Written task »
Convert everything in the data from the line containing "How do I perform: Enable" down to the line containing "point(474,266)" into a JSON list of strings, one string per line, leaving out blank lines.

§ §

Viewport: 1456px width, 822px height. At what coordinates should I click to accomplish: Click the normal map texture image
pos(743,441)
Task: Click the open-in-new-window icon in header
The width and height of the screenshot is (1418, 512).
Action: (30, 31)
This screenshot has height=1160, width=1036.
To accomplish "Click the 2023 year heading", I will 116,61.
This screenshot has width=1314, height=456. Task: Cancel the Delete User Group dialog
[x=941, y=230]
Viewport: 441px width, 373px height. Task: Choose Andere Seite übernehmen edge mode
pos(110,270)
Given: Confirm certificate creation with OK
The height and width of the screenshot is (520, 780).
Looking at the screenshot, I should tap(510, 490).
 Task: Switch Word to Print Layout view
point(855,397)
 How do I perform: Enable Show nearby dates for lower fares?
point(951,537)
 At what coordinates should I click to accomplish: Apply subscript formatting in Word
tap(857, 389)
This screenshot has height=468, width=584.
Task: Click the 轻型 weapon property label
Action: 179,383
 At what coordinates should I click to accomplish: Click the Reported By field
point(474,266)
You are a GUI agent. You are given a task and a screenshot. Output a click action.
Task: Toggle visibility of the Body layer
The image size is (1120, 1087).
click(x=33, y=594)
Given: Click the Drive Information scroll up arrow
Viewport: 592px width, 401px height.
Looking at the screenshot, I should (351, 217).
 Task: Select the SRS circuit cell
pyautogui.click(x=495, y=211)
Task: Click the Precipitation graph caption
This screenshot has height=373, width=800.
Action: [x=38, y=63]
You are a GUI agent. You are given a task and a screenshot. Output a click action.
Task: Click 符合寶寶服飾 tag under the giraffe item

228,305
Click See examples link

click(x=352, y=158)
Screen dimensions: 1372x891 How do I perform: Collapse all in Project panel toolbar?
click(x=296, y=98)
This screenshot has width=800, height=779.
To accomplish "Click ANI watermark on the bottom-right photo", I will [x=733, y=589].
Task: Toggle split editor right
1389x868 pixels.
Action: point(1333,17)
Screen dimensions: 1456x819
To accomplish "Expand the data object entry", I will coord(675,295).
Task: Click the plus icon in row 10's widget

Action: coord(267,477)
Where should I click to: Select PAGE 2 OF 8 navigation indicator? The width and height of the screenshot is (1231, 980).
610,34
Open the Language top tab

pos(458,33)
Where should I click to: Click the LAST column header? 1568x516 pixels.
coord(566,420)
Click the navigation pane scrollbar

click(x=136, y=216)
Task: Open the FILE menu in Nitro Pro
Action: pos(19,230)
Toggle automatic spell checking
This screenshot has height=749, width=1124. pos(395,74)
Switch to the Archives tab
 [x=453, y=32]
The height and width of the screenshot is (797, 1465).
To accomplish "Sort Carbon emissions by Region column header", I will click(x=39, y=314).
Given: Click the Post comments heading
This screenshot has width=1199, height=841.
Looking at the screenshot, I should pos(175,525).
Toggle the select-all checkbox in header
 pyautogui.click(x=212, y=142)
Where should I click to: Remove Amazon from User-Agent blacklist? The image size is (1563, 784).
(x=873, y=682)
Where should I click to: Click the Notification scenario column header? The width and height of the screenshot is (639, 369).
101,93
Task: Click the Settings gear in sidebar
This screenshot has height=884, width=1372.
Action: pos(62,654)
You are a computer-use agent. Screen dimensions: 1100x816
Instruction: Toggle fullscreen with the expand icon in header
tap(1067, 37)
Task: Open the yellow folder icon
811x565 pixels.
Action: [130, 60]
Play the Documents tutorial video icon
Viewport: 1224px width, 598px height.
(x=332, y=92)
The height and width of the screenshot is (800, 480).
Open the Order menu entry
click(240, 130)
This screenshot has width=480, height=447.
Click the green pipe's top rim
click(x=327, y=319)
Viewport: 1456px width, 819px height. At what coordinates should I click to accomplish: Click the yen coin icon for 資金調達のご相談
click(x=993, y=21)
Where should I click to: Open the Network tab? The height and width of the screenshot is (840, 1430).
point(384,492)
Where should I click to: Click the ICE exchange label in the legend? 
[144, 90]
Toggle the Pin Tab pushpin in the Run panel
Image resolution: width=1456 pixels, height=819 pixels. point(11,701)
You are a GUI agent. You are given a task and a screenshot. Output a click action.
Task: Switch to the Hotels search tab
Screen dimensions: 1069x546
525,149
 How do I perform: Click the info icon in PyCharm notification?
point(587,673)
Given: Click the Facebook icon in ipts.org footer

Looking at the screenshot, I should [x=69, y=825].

§ §

Full output »
[
  " How do I perform: Enable Show nearby dates for lower fares?",
  "point(951,537)",
  " At what coordinates should I click to accomplish: Apply subscript formatting in Word",
  "tap(857, 389)",
  "This screenshot has height=468, width=584.",
  "Task: Click the 轻型 weapon property label",
  "Action: 179,383",
  " At what coordinates should I click to accomplish: Click the Reported By field",
  "point(474,266)"
]